Leadership in Data Science: Lessons Learned From Time Invested in Helping to Build the Field
As universities work to develop and advance campus-wide data science programs, what does leadership look like? Dean Patrick J. Wolfe joins the discussion in this article from the Harvard Data Science Review.
Congratulations are in order both to UC Berkeley and to my good friend Jennifer Chayes in thoughtfully forging stunning intellectual raw materials into a world-class data science effort (“Data Science and Computing at UC Berkeley,” this issue). Bearing in mind that of course free advice is worth precisely what you pay for it, I shall nevertheless attempt by this discussion to offer up a few time-tested observations on leadership in data science, which might hopefully also prove useful to the broader community. These reflections are gleaned from many years of efforts—some objectively successful and others less so—invested in everything from subject-matter teaching and multi-investigator, multidisciplinary grants, through to academic centers, professional society initiatives, and national institutes. (And yes, in case, dear reader, that you are curious, I certainly do have the bruises to prove it!)

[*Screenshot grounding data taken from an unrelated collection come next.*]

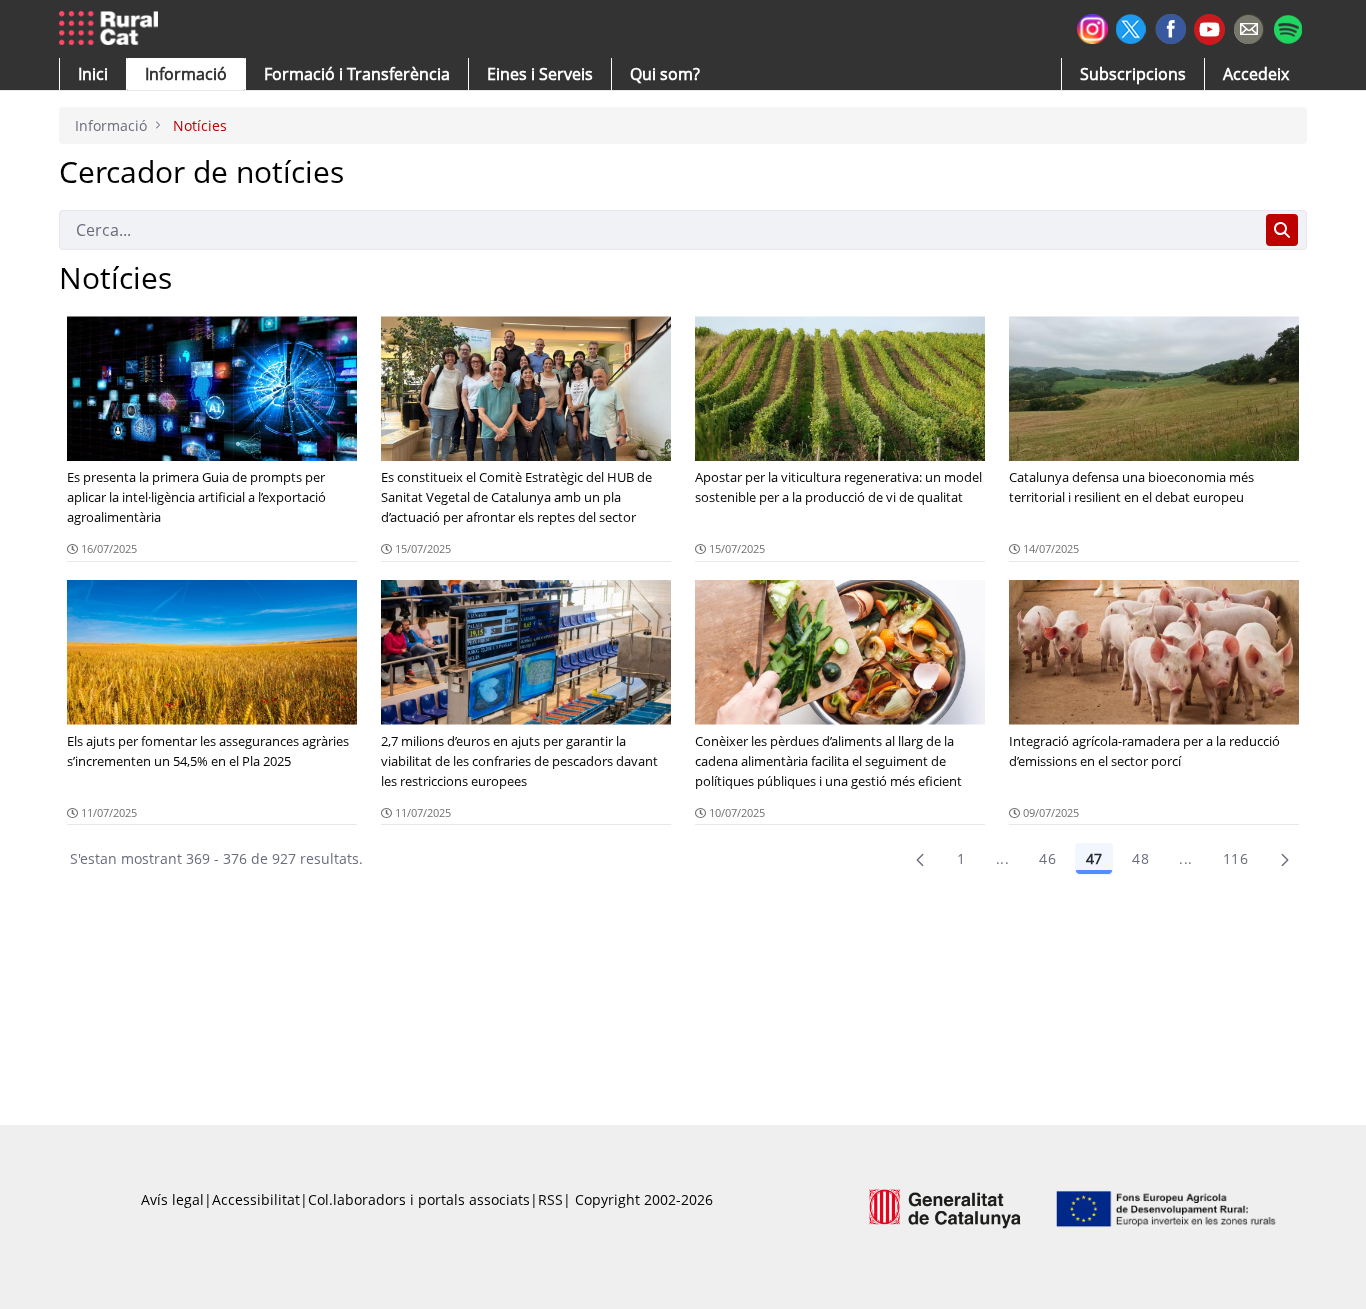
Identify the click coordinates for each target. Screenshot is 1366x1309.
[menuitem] (357, 74)
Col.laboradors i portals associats (419, 1199)
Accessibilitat (256, 1199)
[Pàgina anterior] (920, 859)
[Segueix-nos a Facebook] (1170, 26)
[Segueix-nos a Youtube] (1209, 27)
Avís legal (172, 1199)
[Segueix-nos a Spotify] (1287, 26)
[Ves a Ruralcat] (112, 29)
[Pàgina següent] (1285, 859)
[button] (93, 74)
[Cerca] (1282, 230)
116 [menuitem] (1235, 858)
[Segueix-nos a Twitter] (1131, 26)
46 (1047, 858)
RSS (550, 1199)
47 (1094, 858)
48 (1140, 858)
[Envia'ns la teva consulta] (1248, 26)
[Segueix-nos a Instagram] (1092, 26)
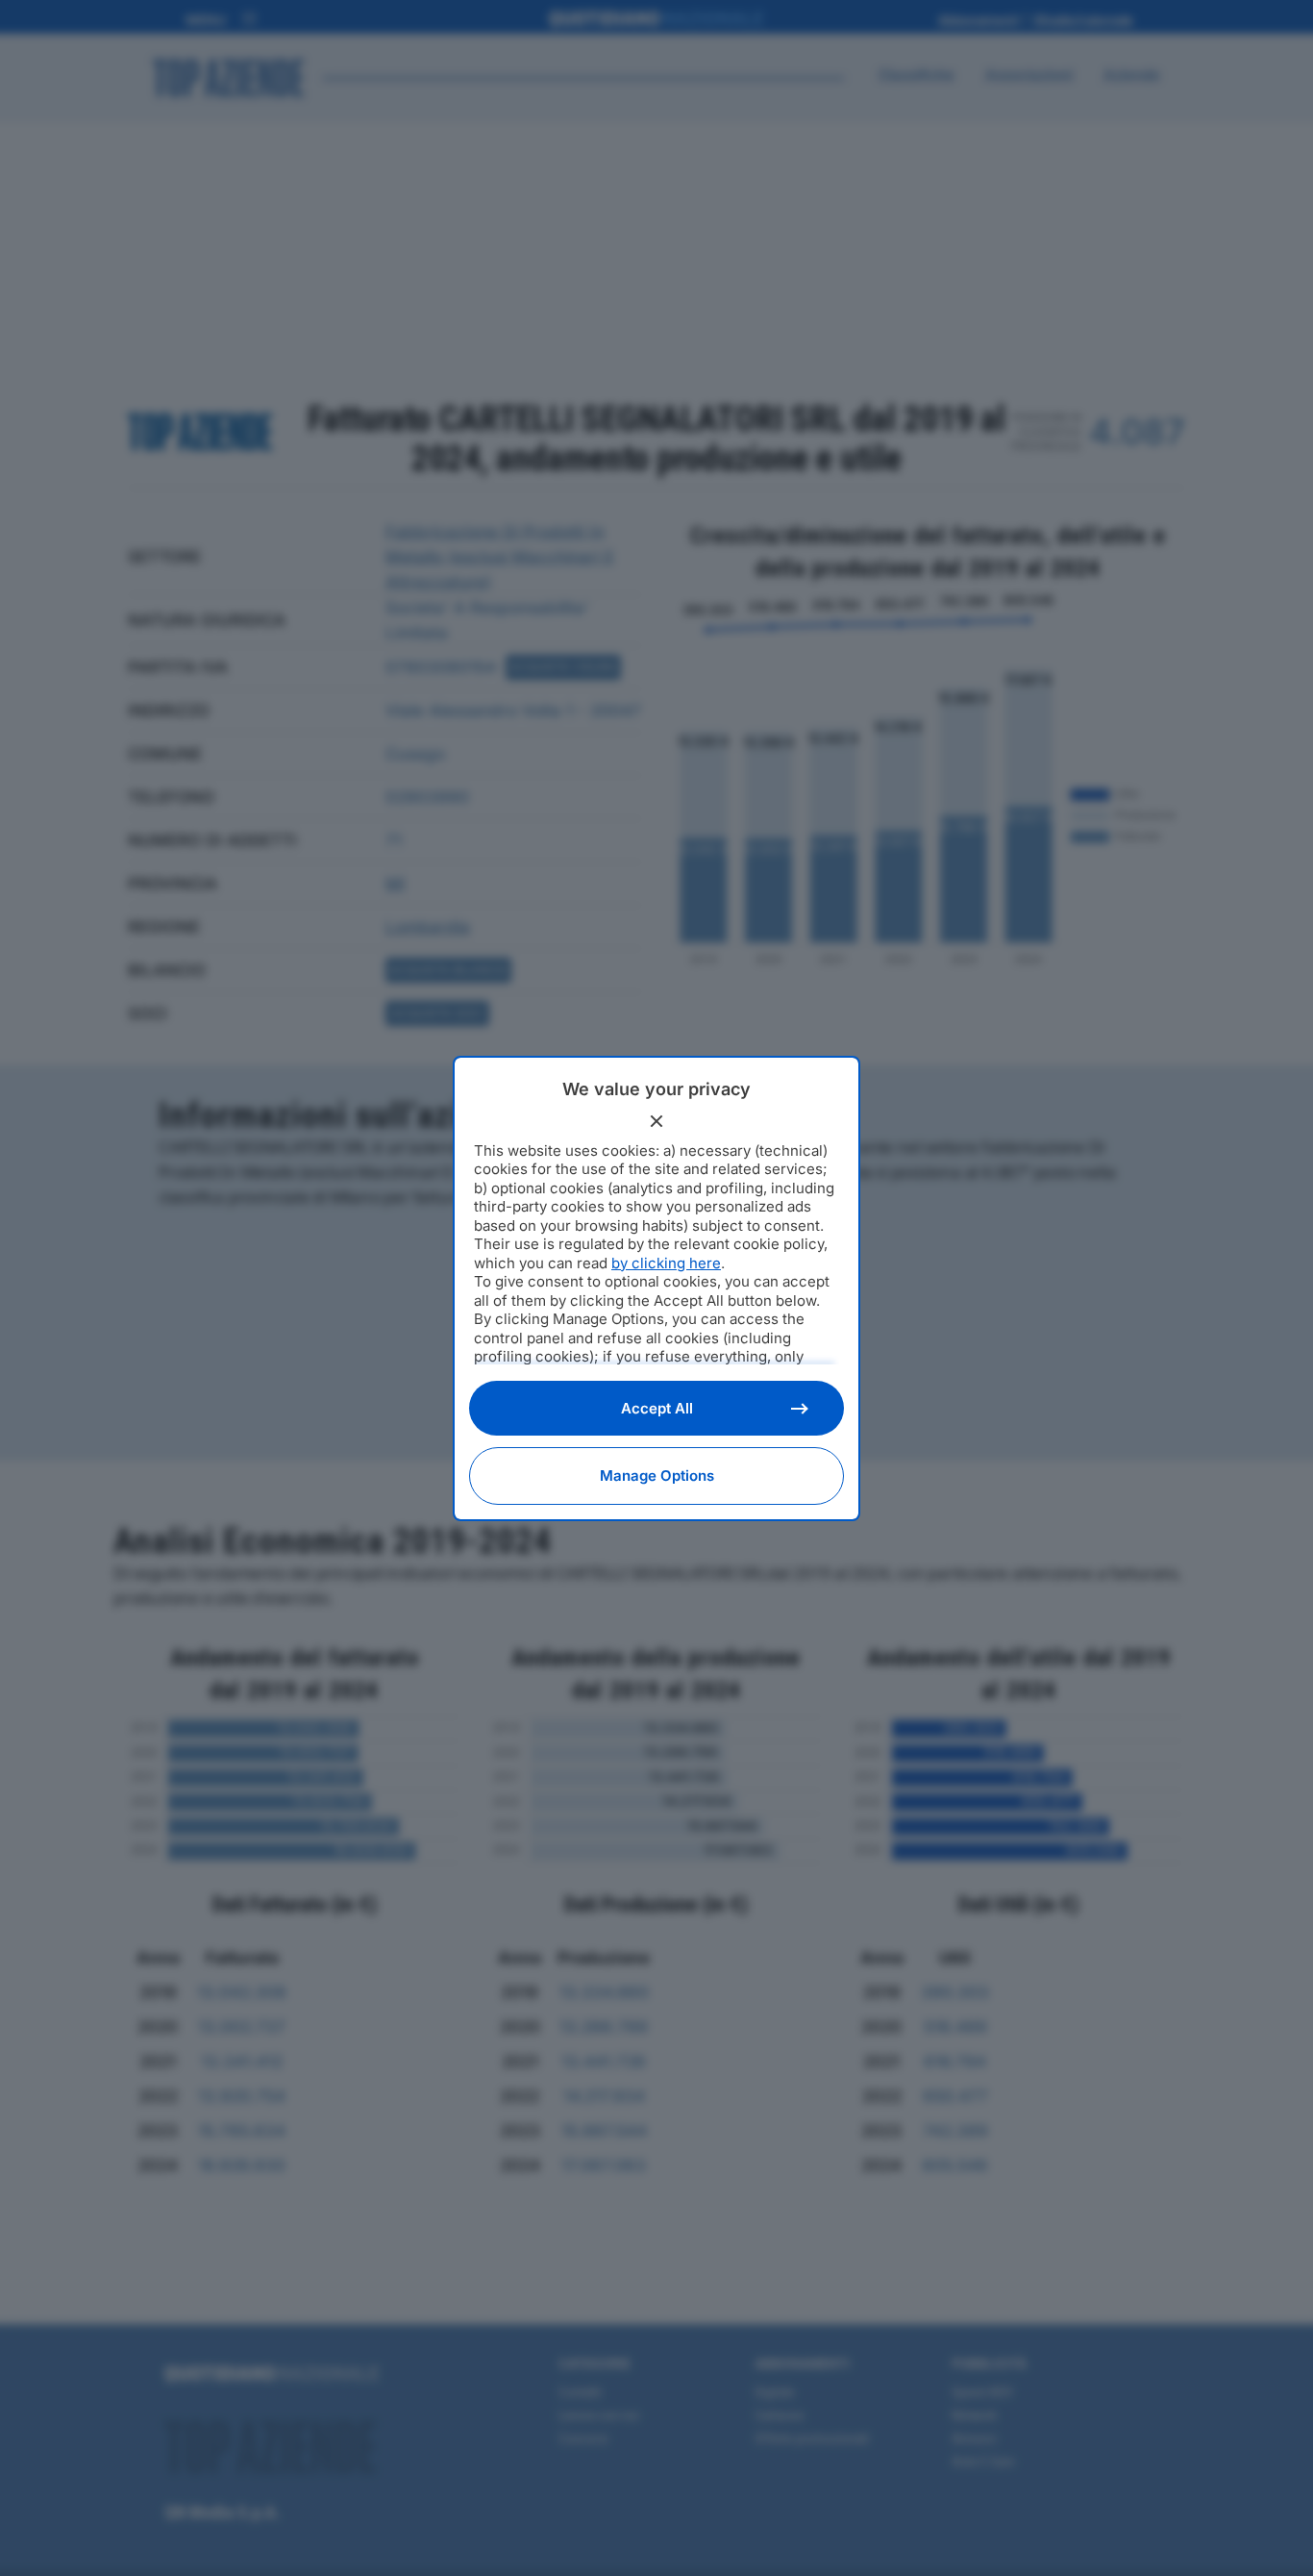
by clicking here (666, 1263)
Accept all (657, 1408)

A few words about my background: My current ‘day jobs’ include looking after the mathematical, computing, and natural sciences at Purdue University as dean, helping the new National Science Foundation-funded Institute for Mathematical and Statistical Innovation as its board chair, and serving as a trustee and non-executive director of the national Alan Turing Institute in London. Notwithstanding these affiliations, this article is written in a purely personal capacity, and all opinions, along with any omissions or errors, are entirely my own.
The central leadership challenge of data science, as I would describe it, lies in creating a whole that is greater than simply the sum of its parts. Before you dismiss this as a truism, hear me out. Academic departments and institutions have amazingly long time constants. By design and necessity—not to mention a direct tradition dating back well over a thousand years—we self-organize within our universities to codify and impart the knowledge we judge necessary to constitute a degree in a given discipline. But the broad data and computational sciences—meaning, as Chayes writes, the technical core of data science plus a wide spectrum of disciplines across which it interacts—have arisen very quickly as a function of unforeseen advances: the rapidly lowering costs of high-volume data collection, storage, and transmission technologies; the commoditization of computing and its appearance as an on-demand utility resource; and a globally connected community of researchers constantly pushing the edge of the technical envelope to uncover new ways to make sense of such heretofore-unseen volumes of newly available raw data through rigorous and defensible means.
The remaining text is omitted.